Living In Subtle Disharmony

Human beings have a very strange relationship with time. We have fabricated time, through constructed clocks and made up ideas. We forcefully overlay systems that are out of sync with nature and we wonder why we never quite feel harmonious.

We wake up to alarms, we meet on the command of beeps, we rush to get somewhere on ‘time’, distort ourselves to fit it all in, yell at our kids to reach made-up deadlines and with greater precision to these systems, we never create more space, only ever squeeze more in.

In early humanism, the sun came up, humans did things appropriate to do in the day, the sun went down and we hid away from the nighttime things much bigger and hungrier than ourselves. Then about 3500 - 5000 years ago the Babylonians and the Egyptians started to play with this idea of making moments more precise. Water clocks and sundials fashioned calendars and schedules, we began to organise more astutely in the context of time.

Fast forward to the 21st century (even that a constructed measure of time based on the passing of years, determined by a calendar so mind-breakingly out of sync with nature it hurts just to think about) and we’ve all but forgotten how to live in nature’s rhythms. Our rhythm of 28 day cycles with the waxing and waning moon, in relationship with our orbits around the sun, distorted into the nauseating shape of the Gregorian calendar, with it’s sickening 30/31 day lengths and ludicrous 12 months per annum, leaving everyone of us - whether we realise it or not - in a constant state of misalignment.


Organisation is an absolutely wonderful thing, in fact, it is essential. It has become our duty for our own health however, it is more imperative than ever to be ever-watchful of how reliant we are on the purely human systems of things, such as engineered time over natural time, and ensure that the nature in us remains consciously connected to the bigger weave of nature:

What is the weather like today?

How will that effect my internal weather?

How can I minimise aggravations and maximise the benefits?

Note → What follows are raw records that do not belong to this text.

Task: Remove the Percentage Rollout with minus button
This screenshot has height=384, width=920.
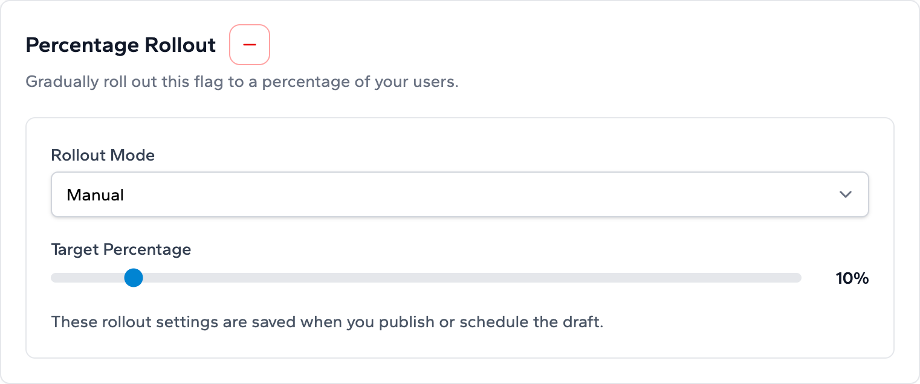Action: click(x=250, y=45)
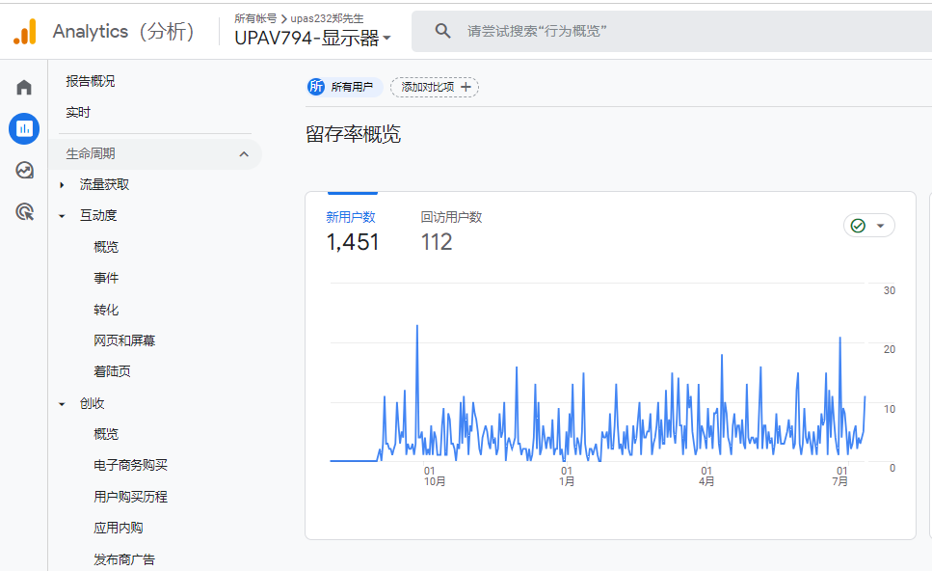Screen dimensions: 932x571
Task: Open the Home icon in sidebar
Action: pyautogui.click(x=24, y=88)
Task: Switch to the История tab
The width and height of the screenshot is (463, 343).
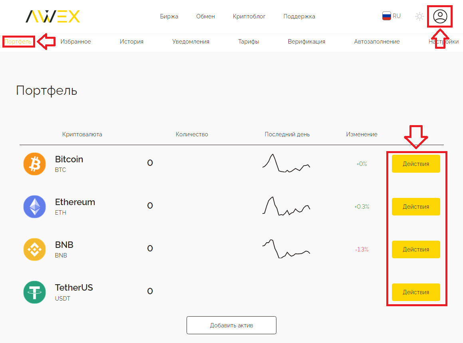Action: (x=131, y=42)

What is the nature of the season?

How does the position of the sun influence my internal organ function and energy levels? How does the moon influence me?

How does the rain, wind or heat affect me?

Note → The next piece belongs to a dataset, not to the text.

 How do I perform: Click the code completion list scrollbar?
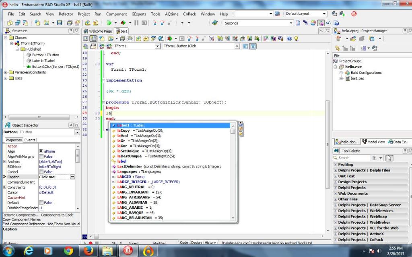coord(233,173)
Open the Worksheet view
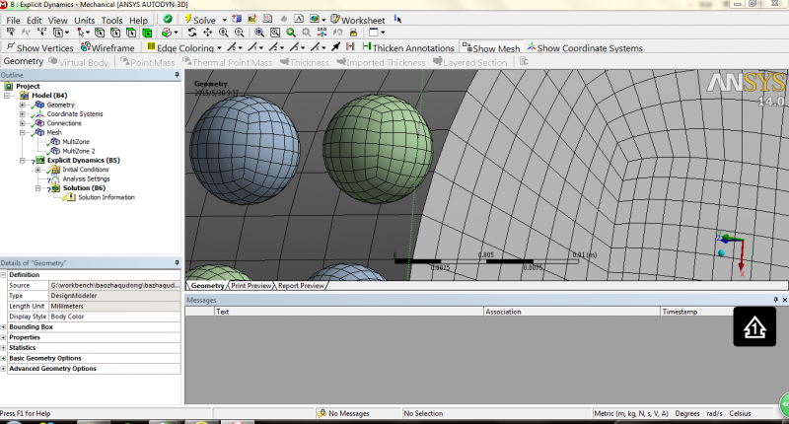 tap(357, 19)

When should I eat, when should I sleep, when shall we gather, when shall we plant?

Based on the natural world, not just the electronic one.

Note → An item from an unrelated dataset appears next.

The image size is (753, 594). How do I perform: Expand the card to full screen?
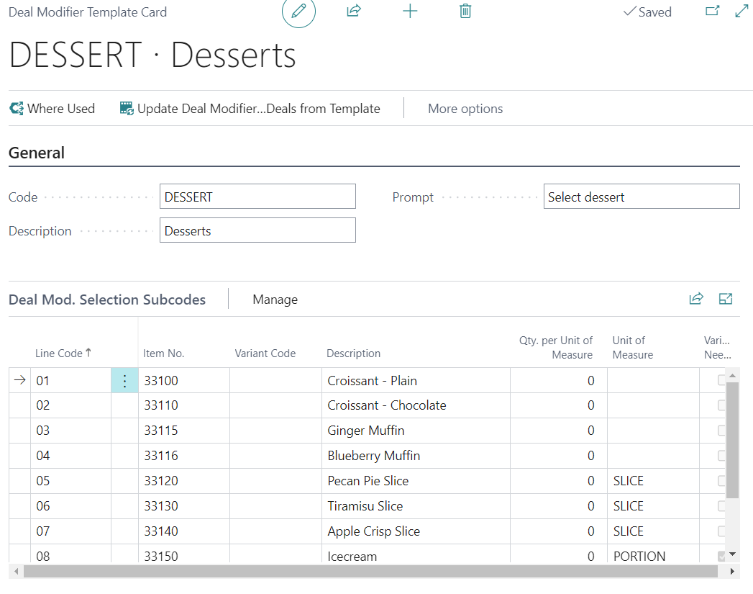[741, 12]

All of these types of musings became dangerous in terms of the Witch Trials and then patronised into naivety in relation to the industrial ‘revolution’ - the largest yank of human’s out of nature and into economic systems in our history - so much so, that even to this day to speak about these very basic fundamentals of our place within our environments or their affects on us, is relegated as woo woo, rather than the simple science that it is.


Our motion of production as individuals continues to speed up, even with the endless promise of technology wearing the burden of labour, freeing us up to….? Reconnect with nature?  We would bloody hope so but if not careful, will it be a drifting further away? Into false creations of simulated nature?

Whilst these reflections can have an air of dystopianism about them, that is not the purpose of this little tale. The reality of it is, is that for many people they are already on the cusp or well and truly falling into the abyss of world’s that give them a complete sense of control. Virtual worlds and AI ‘friendships’. Swimming in the streams of social media feeds - but who is feeding on who? These words or not meant to construe ‘die, technology, die!’ Not at all, the nuance is not love or loathe but how can what we create serve what is most important. Which is our relationships: with nature, with each other and with ourselves.

Awareness is everything. There has never been a more important or potent time to be asking ourselves:

Where do I want to be going?

Who do I want to be?
What do I want my life to look like?

What do I love?
How do I feed the above?

These paradigms that we live in, were made up by someone. They are not the be all and end all. In fact, many are outright harmful. And so often we forget our worth in conversations and we don’t speak up to suggest doing things differently. We’re afraid of challenging the status quo and sometimes that can be very hard, particularly if we’re conditioned to believe that it’s not our place.

BUT with love, with genuine kindness in our hearts, we can create so many opportunities to be heard. We can make friends with those who are supposed to be our enemies, we can see beyond the labels and the subcultures and simply see the human underneath. The human that is scared or suffering or simply wanting like almost everyone, to be safe and happy too.

Can we change the world with compassion? I’m not yet convinced that the experience of humans as a species is about working toward a bigger more esoteric goal of unified peace, my work tells me that yes, we are all capable of incredible change but discrimination is written into the fabric of what it means to be human. Our job, those who want to human a little better, is to be willing to look at our discriminations with eyes wide open and hold a willingness to work at dissolving them a little more, each and every day.

Can the world be changed with compassion? Of course and it is, every single day. For every terrible action there are thousands, millions of people doing good actions. Our big choice moment to moment to moment, is: which action will harm and which action will heal?

Try to find the beautiful things today but also let yourself cry when it all feels too much. Hug a lot. Move your body every morning, you won’t have it forever. Say kind words as often as you can, particularly to those who seem like they haven’t seen a lot of kindness. Go gently, gently, hati, hati.